After the radiographers and Pats left the room, I lay there on my own splayed out on the bed as it began to move in and out of the big ‘polo mint’ machine. It’s over pretty quickly and I was desperately trying to take my mind off the whole experience by thinking of all the good times I’ve had in my life.

CTplanner

After a few minutes I was rejoined by both nurses and Pats and then had small permanent tattoo ink markers placed on three places – one in the middle of my chest and another one on each side. It was done with a small needle and wasn’t too painful at all and they are actually smaller than I thought they would be.

We left the radio department and went straight to the chemo day unit for my very last treatment. I was given the choice of being in the open area or in a separate room. I figured it would be nice to have a separate room, a) to compose myself after the previous appointment and b) well, just because we could!
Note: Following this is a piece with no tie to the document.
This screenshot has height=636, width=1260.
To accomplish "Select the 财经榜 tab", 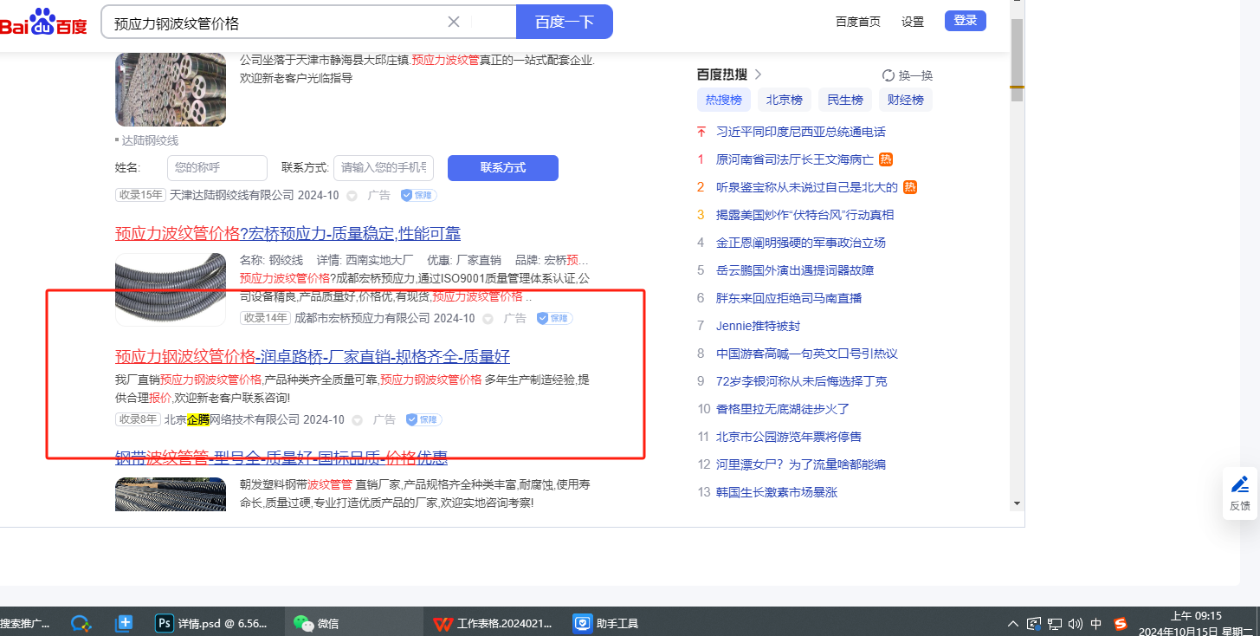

The final part of the day was to have my Picc line removed. As I hadn’t had any infections or stints in hospital with the chemo, my oncologist said I would be okay to have it out after the last treatment. Wow – getting my arm back at last! They’d said that I wouldn’t feel it coming out but naturally I was apprehensive about them tugging a plastic tube out of my vein! I felt a slight tugging sensation and was amazed to see the line coming out, but had to look away as it was actually quite gross to see. Then it stopped and wouldn’t come out any further. The muscle in my arm had gone into spasm so was effectively clenching onto the line so it wouldn’t come out. The nurse put a heat pad on for 15 minutes and luckily this relaxed the muscle and the rest of it came out. Yey, a little bit of me back. I had to to wear a plaster on it for the following two days but have now had the pleasure of standing under a shower instead of having daily baths waving my hand in the air trying not get it wet! Oh it’s the little things in life : )

Our third and final trip to the hospital that week was to have my echocardiogram (heart scan). Because I am HER2+ I need to have Herceptin® (trastuzumab), an adjuvent targeted therapy which will reduce the risk of the cancer coming back and will comprise of three-weekly injections for a period of a year.

Because there is a low risk that Herceptin can cause heart damage they take a scan to check how well the heart is functioning. An echocardiogram uses sound waves to take detailed pictures of the heart as it pumps blood. I didn’t feel anything and no radiation is involved for this test. I layed on my side whilst the nurse moved a device over my chest, ribs and neck. She said that everything looked normal which was good to hear! They will continue to take regular scans of my heart throughout the treatment to detect any sign of heart damage.

My first Herceptin injection and radiotherapy appointment is on 8th December. I need to have 19 radio sessions all together, 15 to the whole breast area and four booster ones to the tumour/scar site. I do get Christmas Day off and a couple of days afterwards so a breather from going back and forwards to the hospital. It’s not quite the Christmas I had imagined, but hey ho I will make the best of it!

I’ve heard mixed stories from ladies who have had radiotherapy, some have not felt many side effects, some have been severely fatigued and also suffered bad burning.  I’d be lying if I said I wasn’t nervous about being nuked, but I sincerely hope it will be as kind to me as possible.